Judge Meehan, who presides over Philadelphia Municipal Court’s drug court, which allows offenders who would potentially be facing jail time to go through a drug treatment program that is closely monitored by the court, said that the program has been very successful. Paramount over all other benefits of the program is that it builds trust – trust the individual in the program has in his or herself to rehabilitate, trust in the process the court is facilitating, and trust in court proceedings in general.
Those who have gone through drug court have also seen “extensive sobriety,” Meehan said. This lasting sobriety has the added impact of significantly reducing the number of repeat offenders, he added.
Czykier found a similar effect in the Essex County Mental Health Court. There, prosecutors are given discretion whether offenders are clinically appropriate to receive mental health treatment in a rehabilitation program as opposed to jail time, she said.

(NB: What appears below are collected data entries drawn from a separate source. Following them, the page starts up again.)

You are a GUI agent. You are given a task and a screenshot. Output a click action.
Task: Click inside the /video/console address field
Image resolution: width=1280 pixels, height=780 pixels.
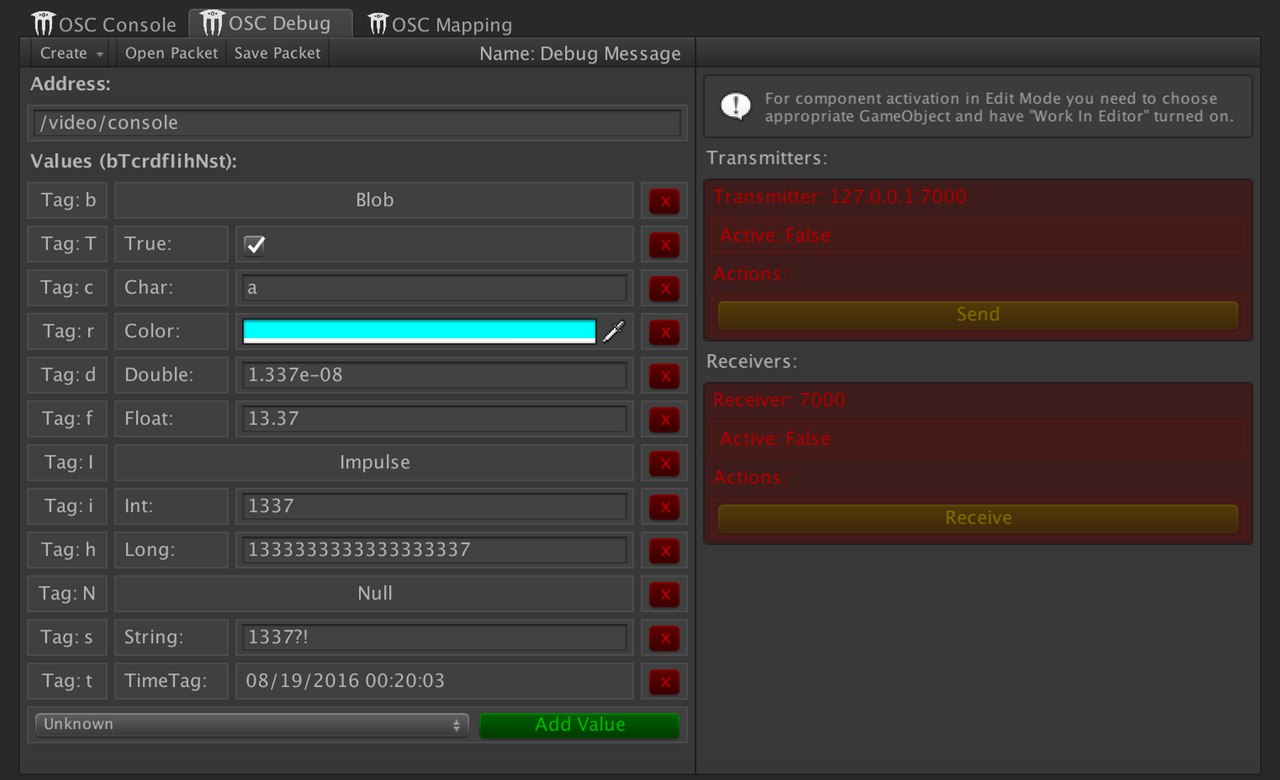(355, 122)
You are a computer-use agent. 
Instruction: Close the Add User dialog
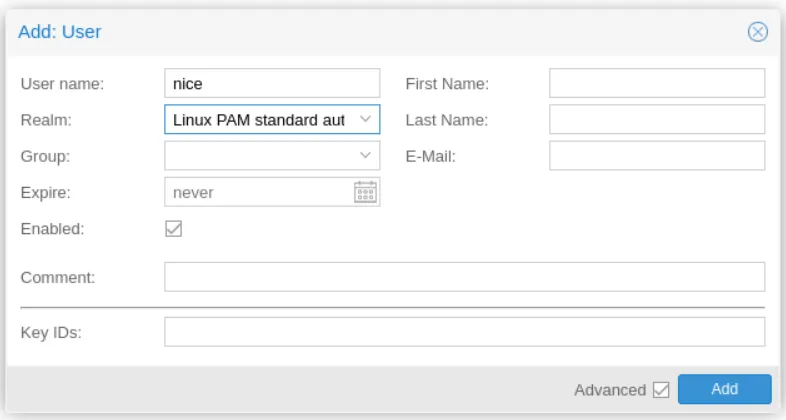[757, 32]
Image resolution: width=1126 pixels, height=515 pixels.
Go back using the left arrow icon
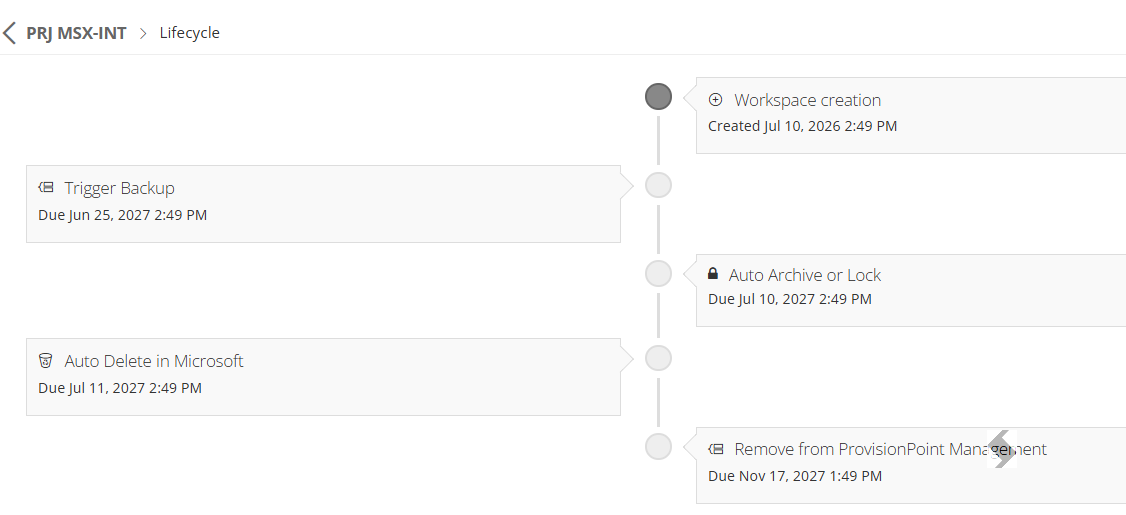click(x=9, y=33)
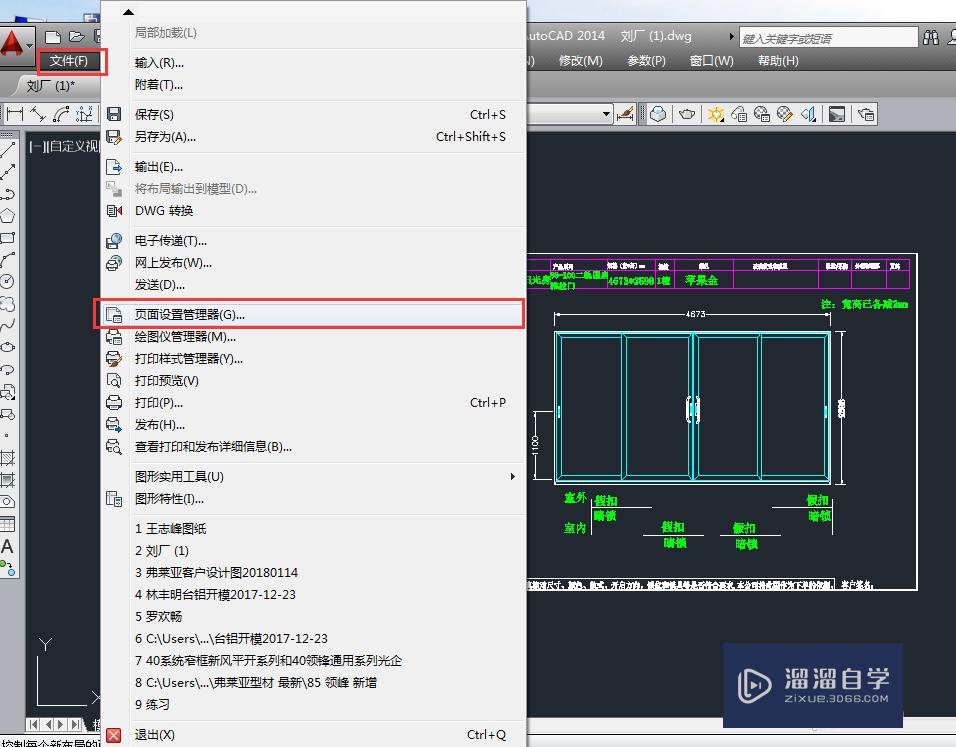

This discretion is important because many offenders have mental health illnesses which underlie a particular offense, she said. Since treatment would otherwise be unavailable to offenders, discretion to treat the illness underlying the offense, rather than incarcerating an individual for a particular act, ultimately is more effective in accomplishing the end goal of rehabilitating an individual, Czykier claimed.
Corey Shdaimah, who works with Project Dawn Court, a court that offers a regimented approach to rehabilitation for individuals with multiple prostitution offenses, says problem solving courts, like Project Dawn and those of her colleagues, are part of larger social issues. It is very important to measure such programs against the lack of effective health care and housing programs outside of the court, she said. Project Dawn is successful because participants get treatment, have access to the program’s resources after they complete treatment, and it is more economical than incarceration, Shdaimah explained. Similar services outside of the program are hard to find, she added.
D’Adamo agreed, what he found in Philaldephia’s Juvenile Court program is that access to treatment exposes participants to a network of counseling that they would not otherwise have. The court’s role has changed, however, D’Adamo said, formerly institutions that strictly adjudicated matters, courts now must consider elements of sociology and psychology if they are going to have a lasting effect, he concluded.
The Criminal Law Society hosted the event.